Allied Bank Limited (ABLL) ticked all the right boxes in 1HCY18. The bank’s balance continued to expand, with an asset base growth of a sizeable 18 percent over December 2017. The asset mix continues to be titled in favour of investments in primarily government securities, as the IDR was recorded at near 93 percent, with a 23 percent growth in the investments portfolio over December 2017.
The bank seems to have managed the movements in the interest rates rather well, in building the asset portfolio. The rapid growth in the investment side of the asset mix does not mean ABL was not looking to build the advances portfolio. The loan book expanded alright, at a healthy 14 percent rate over December 2017.
The bank’s top-line grew by a modest 3 percent year-on-year despite a sizeable expansion of the asset book, as the spreads on loans and yields on investments remained in check for much of the period. But the composition of mark-up earned slightly changed from a 34 percent contribution from advances in 1HCY17 to near 40 percent during the current period.

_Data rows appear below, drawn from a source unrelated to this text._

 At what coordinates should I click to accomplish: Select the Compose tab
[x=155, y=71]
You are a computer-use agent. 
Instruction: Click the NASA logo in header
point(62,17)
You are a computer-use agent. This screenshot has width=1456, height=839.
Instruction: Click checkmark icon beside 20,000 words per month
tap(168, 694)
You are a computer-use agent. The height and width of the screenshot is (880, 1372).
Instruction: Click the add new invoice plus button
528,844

On the liability side, the deposit growth was steady, without being extravagant. Most big banks, of late have been trying to build a solid deposit base, instead of merely adding deposits of all kind. The CASA ratio for ABL improved from 79 percent in December 2017 to a very healthy 84 percent as at June end 2018. ABL in fact saw a sizeable drop in fixed deposits, and a considerable surge in non-remunerative current accounts, which spells good for the quarters to come.

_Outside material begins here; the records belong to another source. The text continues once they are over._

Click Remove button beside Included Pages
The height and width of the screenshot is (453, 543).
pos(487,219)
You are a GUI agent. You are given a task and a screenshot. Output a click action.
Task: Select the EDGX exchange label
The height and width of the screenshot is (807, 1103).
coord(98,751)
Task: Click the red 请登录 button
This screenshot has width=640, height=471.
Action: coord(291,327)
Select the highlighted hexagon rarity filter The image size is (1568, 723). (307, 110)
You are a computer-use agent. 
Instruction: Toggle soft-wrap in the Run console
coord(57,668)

Challenged with tight spreads, ABL played smart with the non mark-up income, and realized sizeable capital gains during the period, resulting in a healthy growth in non-funded income. Contributions from dividend income and foreign currency dealings also played part in improved non mark-up income, which resulted in ABL reporting better profits year-on-year, despite the one-off event of pension related payments.
ABL’s loan book is very clean and the infection ratio at under 4 percent and a coverage ratio of close to 100 percent is one to be envious of. The CASA ratio is ever improving, and wit the interest rate cycle changing, the bank seems well poised to leverage on its balance sheet strength.